Thursday, August 11, 2011

Mistakes the Publishing Industry Has Made in Recent Years

1. Assuming for way too long that e-books wouldn't catch on. Then, assuming that they were like paperbacks, charging way too little for them, instead of thinking of them as something that might eventually replace hardcovers and acting accordingly.

2. Forgetting that they have always catered to a tiny market and trying to expand their market in ridiculous ways. Readers are rarities. Publishers have forgotten about us in their greedy efforts to make more money and have tried, unsuccessfully and at great expense, to do things like create hybrid print and digital books in order to cater to nonreaders. People came up with the damnest ideas: "Let's have web sites associated with our books." This is a better idea with the advent of the tablet, but really, back in 2005, did any reader want to get up from a cozy seat by the fire to have to go boot up the computer and look up something on some book's associated web page? I hate print books that refer me to web sites. Or how about: "Let's let the reader create his or her own ending." If I want to create my own ending, I'll write my own beginning as well, thank you. Finally, there's "Let's create series in which readers get a cliff hanger at the end of a book." Cliff hangers are fine for weekly T.V. shows. They're a horrible idea when one has to wait 2 or 3 years for the next book to be published (and they create shoddy writing, because the pressure is just to get the book out, no matter how badly written it might be).

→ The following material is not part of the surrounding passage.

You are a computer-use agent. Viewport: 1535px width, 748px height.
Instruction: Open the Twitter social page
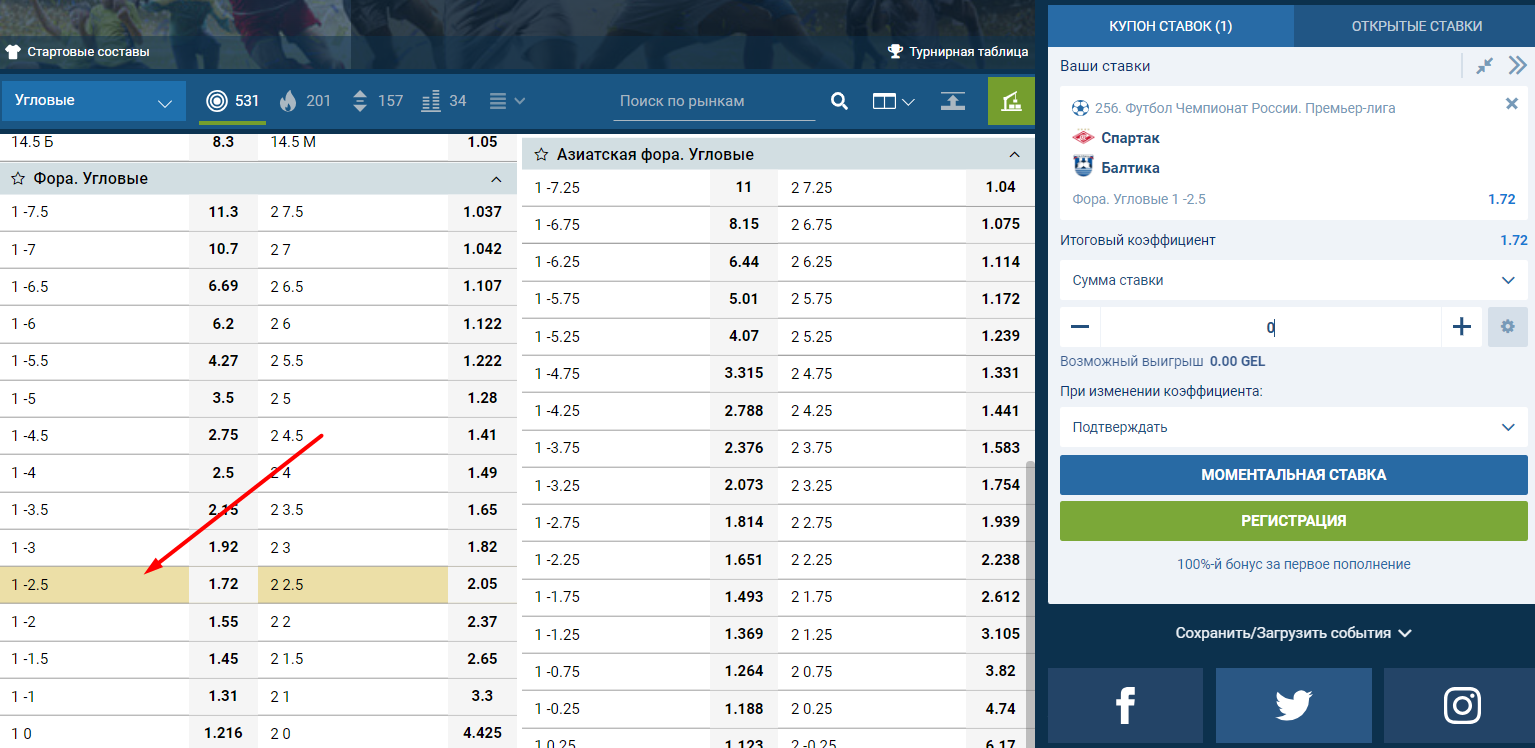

3. Ignoring the midlist. Do I even need to elaborate here? I'll just say that the publishing industry seems to have adopted the mentality of a fifteen-year-old basketball player who thinks he's going to be the next Michael Jordan without having to practice at all, and he's basing all his potential future wealth on this assumption.

4. Putting "book club guides" in the backs of books that feature the sorts of questions that made life-long readers like me hate English classes when they were in high school. It might come as a shock to publishing consultants (do they ever talk to real readers?), but those of us who love to read enough to have formed a book club in order to discuss books with others who also love to read, are quite capable of coming up with our own -- far better and more insightful -- topics for discussion.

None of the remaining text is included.